**** Source data ****
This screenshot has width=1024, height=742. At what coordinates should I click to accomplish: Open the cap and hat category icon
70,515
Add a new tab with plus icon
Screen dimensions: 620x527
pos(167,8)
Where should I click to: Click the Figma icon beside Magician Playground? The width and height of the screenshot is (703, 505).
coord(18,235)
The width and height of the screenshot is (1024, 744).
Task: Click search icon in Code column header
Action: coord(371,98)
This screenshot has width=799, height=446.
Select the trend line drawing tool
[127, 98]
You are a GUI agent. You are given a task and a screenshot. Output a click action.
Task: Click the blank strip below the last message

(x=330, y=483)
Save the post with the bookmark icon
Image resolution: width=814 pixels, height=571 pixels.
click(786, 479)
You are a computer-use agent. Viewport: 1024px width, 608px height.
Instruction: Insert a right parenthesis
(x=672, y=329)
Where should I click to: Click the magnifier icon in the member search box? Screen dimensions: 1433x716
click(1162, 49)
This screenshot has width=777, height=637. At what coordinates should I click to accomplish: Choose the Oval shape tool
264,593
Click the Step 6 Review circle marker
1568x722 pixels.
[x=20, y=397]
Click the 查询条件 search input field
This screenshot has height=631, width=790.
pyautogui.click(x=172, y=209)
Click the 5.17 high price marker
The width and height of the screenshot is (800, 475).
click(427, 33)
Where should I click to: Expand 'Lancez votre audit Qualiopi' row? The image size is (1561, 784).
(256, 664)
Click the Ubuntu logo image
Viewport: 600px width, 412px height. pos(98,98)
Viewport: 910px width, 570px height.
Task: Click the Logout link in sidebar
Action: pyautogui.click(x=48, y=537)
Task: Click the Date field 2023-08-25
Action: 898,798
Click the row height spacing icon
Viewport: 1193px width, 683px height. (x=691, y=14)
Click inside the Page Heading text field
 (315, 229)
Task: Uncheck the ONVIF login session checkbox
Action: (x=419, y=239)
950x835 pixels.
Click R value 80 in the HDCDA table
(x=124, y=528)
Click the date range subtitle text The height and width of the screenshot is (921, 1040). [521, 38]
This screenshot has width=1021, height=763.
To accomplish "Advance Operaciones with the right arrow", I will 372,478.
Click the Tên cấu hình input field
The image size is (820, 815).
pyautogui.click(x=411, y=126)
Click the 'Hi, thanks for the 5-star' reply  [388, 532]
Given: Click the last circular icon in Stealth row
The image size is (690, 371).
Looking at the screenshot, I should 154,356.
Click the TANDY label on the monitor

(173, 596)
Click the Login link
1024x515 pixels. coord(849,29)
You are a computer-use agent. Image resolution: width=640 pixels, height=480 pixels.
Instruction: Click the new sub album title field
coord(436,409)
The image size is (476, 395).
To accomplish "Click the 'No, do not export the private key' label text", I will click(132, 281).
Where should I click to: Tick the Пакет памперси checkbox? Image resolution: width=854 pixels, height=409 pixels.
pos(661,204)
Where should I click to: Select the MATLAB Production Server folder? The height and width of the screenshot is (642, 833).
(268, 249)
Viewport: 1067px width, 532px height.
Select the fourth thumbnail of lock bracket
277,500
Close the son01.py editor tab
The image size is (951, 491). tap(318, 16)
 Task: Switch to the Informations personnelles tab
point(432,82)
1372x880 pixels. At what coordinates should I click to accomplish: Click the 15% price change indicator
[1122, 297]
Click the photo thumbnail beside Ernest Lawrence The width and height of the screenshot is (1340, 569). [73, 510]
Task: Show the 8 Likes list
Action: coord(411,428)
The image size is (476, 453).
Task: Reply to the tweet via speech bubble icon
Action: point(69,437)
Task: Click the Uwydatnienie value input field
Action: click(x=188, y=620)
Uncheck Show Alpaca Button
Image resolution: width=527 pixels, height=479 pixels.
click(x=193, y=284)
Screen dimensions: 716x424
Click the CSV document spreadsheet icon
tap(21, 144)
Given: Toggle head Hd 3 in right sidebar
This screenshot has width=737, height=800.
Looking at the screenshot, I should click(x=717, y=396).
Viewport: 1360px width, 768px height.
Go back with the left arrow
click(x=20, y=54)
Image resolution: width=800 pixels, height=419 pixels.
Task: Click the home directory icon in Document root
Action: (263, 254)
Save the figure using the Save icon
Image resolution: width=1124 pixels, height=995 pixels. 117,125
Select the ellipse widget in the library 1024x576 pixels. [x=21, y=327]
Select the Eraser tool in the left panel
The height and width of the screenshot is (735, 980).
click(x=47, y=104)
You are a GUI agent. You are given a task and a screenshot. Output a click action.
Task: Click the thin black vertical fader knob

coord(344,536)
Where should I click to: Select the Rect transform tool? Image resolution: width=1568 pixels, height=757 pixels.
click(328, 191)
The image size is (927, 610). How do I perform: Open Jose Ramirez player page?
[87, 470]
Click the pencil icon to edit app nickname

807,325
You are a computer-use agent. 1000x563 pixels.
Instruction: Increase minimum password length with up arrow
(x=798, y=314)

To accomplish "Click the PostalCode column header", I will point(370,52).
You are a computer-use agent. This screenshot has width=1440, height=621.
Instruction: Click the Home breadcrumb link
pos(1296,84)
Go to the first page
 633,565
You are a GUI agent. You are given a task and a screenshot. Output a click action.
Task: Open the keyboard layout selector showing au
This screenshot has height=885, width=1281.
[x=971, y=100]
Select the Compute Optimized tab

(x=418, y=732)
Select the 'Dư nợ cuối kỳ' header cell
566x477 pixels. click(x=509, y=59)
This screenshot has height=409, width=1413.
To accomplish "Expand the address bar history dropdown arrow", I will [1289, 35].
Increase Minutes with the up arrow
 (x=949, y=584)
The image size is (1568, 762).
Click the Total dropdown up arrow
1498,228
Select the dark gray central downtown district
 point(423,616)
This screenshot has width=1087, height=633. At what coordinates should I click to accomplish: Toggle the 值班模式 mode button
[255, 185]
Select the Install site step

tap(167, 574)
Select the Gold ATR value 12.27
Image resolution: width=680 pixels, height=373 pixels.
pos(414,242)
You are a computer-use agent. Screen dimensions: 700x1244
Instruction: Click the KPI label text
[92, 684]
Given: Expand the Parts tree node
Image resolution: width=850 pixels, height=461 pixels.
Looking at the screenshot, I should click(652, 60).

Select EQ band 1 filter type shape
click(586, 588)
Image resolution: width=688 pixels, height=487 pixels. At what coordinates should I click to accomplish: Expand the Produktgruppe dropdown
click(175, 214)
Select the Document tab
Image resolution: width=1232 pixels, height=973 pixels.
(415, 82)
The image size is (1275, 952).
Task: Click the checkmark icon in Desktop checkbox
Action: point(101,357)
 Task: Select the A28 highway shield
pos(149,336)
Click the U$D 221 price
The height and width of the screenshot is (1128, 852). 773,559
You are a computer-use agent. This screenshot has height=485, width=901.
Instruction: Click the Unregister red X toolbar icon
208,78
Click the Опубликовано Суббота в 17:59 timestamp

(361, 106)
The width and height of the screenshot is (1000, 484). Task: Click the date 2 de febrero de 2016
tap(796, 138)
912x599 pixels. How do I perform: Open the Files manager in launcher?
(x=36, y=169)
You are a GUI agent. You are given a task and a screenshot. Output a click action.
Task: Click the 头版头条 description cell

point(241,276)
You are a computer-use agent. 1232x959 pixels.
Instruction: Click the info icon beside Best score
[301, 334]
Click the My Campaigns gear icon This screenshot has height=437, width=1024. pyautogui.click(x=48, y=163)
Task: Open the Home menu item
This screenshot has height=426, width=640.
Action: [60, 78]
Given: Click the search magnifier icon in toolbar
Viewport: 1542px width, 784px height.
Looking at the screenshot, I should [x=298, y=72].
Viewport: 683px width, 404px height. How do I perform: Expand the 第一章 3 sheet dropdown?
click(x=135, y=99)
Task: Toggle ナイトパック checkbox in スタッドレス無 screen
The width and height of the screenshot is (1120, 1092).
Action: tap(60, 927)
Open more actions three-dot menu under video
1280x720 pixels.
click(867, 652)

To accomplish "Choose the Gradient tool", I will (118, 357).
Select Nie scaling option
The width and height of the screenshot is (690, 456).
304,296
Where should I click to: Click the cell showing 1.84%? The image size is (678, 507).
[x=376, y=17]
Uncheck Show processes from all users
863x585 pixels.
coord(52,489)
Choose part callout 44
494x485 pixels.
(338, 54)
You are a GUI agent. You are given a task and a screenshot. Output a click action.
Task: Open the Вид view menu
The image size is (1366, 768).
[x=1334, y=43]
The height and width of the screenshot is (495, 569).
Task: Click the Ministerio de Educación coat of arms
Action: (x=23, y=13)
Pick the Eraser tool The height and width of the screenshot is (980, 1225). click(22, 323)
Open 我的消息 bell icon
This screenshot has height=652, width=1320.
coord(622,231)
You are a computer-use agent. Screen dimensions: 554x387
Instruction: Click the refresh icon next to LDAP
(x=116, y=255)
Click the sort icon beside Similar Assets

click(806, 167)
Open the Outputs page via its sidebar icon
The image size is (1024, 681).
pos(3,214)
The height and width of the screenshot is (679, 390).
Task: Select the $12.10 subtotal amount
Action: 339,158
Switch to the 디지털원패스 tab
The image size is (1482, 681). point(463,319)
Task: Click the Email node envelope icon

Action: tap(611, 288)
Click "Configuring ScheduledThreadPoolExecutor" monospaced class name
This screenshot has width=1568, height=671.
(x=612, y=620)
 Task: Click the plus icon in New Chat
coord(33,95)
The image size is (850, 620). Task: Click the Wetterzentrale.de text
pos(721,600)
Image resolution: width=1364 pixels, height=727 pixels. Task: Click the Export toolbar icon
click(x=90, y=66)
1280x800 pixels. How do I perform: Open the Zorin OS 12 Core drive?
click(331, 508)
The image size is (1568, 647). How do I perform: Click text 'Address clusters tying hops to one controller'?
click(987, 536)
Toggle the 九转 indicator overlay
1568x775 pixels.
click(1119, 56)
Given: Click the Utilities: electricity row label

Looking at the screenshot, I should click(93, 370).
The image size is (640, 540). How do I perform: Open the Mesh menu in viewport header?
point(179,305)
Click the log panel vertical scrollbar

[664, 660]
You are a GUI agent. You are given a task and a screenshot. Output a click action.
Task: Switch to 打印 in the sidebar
****
Assignment -> In the records, which lines mention the word "computer"? Copy those lines.

Written response ->
You are a computer-use agent. Viewport: 1024px width, 608px height.
You are a computer-use agent. Image resolution: width=640 pixels, height=480 pixels.
You are a computer-use agent. 1000x563 pixels.
You are a computer-use agent. This screenshot has width=1440, height=621.
You are a computer-use agent. Screen dimensions: 700x1244
You are a computer-use agent. This screenshot has height=485, width=901.
You are a computer-use agent. 1232x959 pixels.
You are a computer-use agent. Screen dimensions: 554x387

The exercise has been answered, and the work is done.